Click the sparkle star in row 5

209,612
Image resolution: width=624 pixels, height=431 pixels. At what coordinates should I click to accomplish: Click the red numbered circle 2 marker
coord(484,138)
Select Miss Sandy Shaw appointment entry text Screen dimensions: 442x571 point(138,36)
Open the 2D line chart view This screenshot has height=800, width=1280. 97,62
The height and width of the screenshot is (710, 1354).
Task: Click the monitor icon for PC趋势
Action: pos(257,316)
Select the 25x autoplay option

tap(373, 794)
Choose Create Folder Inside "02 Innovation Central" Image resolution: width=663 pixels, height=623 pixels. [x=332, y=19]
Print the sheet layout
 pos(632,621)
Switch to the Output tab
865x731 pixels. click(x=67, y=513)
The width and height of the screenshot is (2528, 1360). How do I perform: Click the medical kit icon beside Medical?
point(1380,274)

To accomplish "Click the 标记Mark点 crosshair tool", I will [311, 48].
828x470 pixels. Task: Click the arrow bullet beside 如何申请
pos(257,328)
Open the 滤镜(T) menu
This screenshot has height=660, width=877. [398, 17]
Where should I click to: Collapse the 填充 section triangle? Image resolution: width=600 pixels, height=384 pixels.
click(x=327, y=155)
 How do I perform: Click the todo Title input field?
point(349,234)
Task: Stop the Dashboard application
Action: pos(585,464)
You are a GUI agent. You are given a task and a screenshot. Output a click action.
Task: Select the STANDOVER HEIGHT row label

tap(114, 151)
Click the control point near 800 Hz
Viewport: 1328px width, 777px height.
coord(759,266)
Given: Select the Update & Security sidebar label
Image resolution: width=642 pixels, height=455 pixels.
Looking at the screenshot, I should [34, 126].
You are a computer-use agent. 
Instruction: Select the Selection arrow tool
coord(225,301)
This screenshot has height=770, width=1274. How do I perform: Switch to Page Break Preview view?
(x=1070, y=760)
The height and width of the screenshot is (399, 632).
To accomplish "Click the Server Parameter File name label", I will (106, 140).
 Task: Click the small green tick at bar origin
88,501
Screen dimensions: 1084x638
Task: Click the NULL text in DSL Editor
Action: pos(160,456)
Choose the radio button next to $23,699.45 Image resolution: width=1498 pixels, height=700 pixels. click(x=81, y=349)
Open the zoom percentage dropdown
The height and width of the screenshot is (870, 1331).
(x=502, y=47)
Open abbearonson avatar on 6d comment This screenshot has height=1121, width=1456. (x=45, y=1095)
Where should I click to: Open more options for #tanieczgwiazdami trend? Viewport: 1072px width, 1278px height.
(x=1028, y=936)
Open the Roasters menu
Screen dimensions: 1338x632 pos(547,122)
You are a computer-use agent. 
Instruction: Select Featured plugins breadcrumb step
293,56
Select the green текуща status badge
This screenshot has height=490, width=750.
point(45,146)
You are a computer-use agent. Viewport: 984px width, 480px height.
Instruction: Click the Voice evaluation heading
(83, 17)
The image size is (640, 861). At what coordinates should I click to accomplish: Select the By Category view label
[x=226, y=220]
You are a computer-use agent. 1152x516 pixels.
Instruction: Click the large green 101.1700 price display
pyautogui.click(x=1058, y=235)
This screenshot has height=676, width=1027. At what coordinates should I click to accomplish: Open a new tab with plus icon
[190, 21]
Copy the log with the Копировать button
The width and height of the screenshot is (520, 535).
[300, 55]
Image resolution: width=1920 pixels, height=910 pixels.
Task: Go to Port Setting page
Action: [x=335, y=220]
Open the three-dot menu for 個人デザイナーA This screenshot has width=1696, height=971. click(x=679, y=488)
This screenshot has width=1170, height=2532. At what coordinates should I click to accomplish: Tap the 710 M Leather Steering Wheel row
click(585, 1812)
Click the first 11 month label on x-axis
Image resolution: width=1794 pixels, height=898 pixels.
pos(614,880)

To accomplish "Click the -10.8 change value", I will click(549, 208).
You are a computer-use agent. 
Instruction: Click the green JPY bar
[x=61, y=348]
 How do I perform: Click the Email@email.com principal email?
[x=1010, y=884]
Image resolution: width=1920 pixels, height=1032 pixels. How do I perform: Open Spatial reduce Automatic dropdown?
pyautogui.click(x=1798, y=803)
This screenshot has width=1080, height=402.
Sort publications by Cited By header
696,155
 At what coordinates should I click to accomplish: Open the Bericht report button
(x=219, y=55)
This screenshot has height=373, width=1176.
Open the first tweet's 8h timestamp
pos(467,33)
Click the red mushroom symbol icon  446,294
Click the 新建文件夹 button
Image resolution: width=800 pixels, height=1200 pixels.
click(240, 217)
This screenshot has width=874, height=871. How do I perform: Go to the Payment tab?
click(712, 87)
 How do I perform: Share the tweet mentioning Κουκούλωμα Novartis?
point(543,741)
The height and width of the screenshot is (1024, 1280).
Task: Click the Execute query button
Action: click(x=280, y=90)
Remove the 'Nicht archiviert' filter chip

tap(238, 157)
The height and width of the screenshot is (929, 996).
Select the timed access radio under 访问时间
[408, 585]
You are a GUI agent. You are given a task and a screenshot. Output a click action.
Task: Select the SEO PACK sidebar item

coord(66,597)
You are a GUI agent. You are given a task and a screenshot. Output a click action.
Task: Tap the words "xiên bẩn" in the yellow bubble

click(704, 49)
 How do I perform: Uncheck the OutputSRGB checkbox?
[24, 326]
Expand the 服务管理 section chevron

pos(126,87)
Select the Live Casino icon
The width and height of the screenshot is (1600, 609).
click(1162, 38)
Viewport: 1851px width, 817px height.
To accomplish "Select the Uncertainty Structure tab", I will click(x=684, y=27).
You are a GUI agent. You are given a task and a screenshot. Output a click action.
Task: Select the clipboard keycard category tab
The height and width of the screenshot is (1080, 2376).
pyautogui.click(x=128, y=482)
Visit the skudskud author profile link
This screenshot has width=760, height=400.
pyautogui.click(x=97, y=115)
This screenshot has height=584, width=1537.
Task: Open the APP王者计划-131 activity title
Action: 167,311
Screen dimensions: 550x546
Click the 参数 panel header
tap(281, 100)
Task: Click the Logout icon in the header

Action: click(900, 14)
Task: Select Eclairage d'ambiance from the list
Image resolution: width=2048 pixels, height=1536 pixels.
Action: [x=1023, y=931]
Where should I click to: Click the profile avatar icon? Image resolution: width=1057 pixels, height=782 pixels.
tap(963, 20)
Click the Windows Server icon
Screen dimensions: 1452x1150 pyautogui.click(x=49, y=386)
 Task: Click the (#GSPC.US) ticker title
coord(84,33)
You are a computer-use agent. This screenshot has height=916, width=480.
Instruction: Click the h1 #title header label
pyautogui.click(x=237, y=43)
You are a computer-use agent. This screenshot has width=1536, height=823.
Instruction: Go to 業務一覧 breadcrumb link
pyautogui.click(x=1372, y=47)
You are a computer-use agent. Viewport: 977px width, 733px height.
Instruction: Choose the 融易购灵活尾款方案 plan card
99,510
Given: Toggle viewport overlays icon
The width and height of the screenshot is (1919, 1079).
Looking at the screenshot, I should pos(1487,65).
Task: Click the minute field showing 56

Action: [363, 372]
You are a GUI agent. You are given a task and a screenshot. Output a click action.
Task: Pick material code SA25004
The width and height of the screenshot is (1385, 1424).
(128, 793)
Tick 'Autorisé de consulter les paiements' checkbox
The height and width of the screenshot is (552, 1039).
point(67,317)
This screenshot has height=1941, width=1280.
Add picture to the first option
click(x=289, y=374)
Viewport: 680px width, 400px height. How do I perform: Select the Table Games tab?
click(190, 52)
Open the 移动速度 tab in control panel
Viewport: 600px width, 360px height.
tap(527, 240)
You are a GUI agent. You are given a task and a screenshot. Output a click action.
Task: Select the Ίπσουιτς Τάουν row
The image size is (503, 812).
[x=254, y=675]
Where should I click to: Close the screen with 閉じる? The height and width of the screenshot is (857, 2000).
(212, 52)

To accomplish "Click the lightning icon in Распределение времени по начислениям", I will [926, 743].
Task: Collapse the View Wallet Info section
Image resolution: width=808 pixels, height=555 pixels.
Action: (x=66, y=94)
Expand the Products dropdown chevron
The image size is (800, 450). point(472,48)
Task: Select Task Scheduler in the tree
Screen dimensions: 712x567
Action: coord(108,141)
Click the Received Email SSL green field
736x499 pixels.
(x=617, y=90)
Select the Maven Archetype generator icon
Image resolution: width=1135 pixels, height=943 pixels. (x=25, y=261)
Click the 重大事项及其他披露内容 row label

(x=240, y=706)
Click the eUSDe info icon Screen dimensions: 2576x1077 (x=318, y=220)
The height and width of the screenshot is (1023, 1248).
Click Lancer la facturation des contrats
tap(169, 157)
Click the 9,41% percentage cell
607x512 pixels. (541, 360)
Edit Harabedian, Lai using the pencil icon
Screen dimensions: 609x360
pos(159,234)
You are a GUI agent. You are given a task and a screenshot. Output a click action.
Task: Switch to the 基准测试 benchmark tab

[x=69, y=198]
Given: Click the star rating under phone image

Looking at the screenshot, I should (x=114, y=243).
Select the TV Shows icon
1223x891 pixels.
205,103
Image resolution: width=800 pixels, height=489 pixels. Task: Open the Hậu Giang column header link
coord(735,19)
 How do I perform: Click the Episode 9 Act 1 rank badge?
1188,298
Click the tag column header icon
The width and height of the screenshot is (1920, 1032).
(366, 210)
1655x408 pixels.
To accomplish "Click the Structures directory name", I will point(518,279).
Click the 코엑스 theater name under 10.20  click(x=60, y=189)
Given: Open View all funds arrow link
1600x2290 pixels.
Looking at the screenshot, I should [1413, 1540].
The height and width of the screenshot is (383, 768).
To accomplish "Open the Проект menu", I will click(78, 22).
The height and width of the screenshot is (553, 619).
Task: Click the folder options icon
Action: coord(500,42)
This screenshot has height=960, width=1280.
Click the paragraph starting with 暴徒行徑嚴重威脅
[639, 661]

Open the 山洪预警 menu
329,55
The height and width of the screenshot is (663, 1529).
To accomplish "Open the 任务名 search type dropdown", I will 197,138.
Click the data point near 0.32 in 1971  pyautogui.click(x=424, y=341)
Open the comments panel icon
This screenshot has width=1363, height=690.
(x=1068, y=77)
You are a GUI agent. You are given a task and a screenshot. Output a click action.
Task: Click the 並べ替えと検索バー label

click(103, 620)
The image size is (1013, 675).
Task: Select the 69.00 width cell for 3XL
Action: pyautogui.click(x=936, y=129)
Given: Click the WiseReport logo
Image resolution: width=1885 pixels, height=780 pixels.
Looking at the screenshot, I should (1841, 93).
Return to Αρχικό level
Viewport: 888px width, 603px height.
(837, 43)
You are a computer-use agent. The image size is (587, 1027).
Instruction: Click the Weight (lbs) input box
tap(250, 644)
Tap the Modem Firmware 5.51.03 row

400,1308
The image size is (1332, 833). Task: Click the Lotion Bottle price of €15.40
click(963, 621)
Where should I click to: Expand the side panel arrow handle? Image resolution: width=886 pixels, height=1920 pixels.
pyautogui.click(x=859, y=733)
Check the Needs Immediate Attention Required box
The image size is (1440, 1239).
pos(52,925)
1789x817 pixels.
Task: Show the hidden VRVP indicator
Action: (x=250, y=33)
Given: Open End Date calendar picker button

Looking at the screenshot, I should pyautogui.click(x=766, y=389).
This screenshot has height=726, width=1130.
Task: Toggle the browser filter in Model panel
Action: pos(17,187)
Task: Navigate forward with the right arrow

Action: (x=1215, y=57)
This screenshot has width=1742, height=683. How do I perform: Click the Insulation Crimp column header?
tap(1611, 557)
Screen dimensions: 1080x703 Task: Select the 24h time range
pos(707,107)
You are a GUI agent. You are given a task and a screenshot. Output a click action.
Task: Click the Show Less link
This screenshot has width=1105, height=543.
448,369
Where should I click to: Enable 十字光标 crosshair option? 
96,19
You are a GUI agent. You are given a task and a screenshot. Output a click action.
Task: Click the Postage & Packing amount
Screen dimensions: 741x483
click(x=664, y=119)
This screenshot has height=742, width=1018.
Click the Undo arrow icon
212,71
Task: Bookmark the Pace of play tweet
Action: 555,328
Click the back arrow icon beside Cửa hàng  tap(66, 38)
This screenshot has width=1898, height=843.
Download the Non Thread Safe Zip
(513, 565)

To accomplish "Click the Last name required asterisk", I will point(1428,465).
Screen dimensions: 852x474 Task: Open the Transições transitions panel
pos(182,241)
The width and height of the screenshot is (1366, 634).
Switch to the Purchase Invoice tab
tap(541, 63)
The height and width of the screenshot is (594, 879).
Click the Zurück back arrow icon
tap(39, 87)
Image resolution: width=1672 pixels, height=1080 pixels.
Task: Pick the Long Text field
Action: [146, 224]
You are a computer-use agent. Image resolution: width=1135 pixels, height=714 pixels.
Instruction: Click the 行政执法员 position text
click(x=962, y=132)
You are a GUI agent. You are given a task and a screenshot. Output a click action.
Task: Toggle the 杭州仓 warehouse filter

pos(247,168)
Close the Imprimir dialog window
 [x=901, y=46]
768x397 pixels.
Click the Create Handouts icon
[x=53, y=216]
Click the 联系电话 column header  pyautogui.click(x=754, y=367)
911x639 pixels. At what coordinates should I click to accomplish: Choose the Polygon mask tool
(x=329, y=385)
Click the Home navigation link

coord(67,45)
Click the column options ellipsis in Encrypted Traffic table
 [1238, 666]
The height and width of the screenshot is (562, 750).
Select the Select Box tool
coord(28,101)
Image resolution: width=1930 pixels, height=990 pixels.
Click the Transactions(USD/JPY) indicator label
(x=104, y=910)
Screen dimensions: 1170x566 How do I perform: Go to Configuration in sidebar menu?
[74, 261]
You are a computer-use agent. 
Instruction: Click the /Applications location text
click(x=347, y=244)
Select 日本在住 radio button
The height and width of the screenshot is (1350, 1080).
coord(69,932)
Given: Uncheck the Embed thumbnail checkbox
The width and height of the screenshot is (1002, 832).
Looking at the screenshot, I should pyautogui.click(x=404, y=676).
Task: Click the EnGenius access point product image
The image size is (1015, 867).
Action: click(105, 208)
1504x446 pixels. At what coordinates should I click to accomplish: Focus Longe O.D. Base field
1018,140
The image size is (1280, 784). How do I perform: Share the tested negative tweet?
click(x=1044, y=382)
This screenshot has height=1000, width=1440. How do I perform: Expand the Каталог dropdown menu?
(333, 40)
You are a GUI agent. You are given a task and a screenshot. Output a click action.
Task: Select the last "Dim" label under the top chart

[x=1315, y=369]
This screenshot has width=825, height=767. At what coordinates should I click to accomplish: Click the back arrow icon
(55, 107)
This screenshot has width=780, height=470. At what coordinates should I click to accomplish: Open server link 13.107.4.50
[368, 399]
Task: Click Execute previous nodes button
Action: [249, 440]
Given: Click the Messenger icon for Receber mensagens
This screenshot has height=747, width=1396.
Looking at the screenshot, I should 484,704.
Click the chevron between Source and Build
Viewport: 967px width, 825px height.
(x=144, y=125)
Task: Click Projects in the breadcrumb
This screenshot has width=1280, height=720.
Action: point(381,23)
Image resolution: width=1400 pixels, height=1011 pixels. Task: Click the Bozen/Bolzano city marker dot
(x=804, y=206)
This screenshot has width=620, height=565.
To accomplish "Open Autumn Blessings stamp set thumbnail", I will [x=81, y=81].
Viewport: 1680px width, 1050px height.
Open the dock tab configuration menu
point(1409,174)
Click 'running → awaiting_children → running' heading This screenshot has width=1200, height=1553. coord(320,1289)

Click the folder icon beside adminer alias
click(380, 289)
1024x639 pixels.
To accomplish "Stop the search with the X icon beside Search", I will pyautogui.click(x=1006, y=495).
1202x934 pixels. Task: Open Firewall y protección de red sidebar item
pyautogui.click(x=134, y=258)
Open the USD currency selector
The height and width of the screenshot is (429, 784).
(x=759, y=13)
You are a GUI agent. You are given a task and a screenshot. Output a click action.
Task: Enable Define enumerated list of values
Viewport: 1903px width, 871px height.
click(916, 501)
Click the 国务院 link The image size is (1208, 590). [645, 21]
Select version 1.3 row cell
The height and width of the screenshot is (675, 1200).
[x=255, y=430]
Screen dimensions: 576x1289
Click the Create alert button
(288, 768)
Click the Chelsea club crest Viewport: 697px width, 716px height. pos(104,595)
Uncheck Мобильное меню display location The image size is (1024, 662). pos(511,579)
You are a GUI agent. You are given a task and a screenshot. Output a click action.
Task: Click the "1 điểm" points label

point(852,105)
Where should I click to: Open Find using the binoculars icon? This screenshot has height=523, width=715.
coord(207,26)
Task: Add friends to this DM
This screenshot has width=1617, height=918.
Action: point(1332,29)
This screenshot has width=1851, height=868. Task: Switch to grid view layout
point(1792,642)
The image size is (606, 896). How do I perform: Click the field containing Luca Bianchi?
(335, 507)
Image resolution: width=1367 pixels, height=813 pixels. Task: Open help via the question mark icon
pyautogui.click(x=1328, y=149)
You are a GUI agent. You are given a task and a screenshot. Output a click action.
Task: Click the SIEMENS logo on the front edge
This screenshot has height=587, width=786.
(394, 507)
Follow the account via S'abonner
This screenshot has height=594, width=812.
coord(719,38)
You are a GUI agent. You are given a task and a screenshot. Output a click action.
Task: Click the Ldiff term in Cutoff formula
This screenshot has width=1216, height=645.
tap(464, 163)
━━━━━━━━━━━━━━━━
▶ _WHAT THE EXERCISE ASKS_: Reproduce the lines above, beginning at the line with "Task: Select the SEO PACK sidebar item" and stopping after the line with "Visit the skudskud author profile link", exactly as they are.

▶ _RESPONSE AREA_:
Task: Select the SEO PACK sidebar item

coord(66,597)
You are a GUI agent. You are given a task and a screenshot. Output a click action.
Task: Tap the words "xiên bẩn" in the yellow bubble

click(704, 49)
 How do I perform: Uncheck the OutputSRGB checkbox?
[24, 326]
Expand the 服务管理 section chevron

pos(126,87)
Select the Live Casino icon
The width and height of the screenshot is (1600, 609).
click(1162, 38)
Viewport: 1851px width, 817px height.
To accomplish "Select the Uncertainty Structure tab", I will click(x=684, y=27).
You are a GUI agent. You are given a task and a screenshot. Output a click action.
Task: Select the clipboard keycard category tab
The height and width of the screenshot is (1080, 2376).
pyautogui.click(x=128, y=482)
Visit the skudskud author profile link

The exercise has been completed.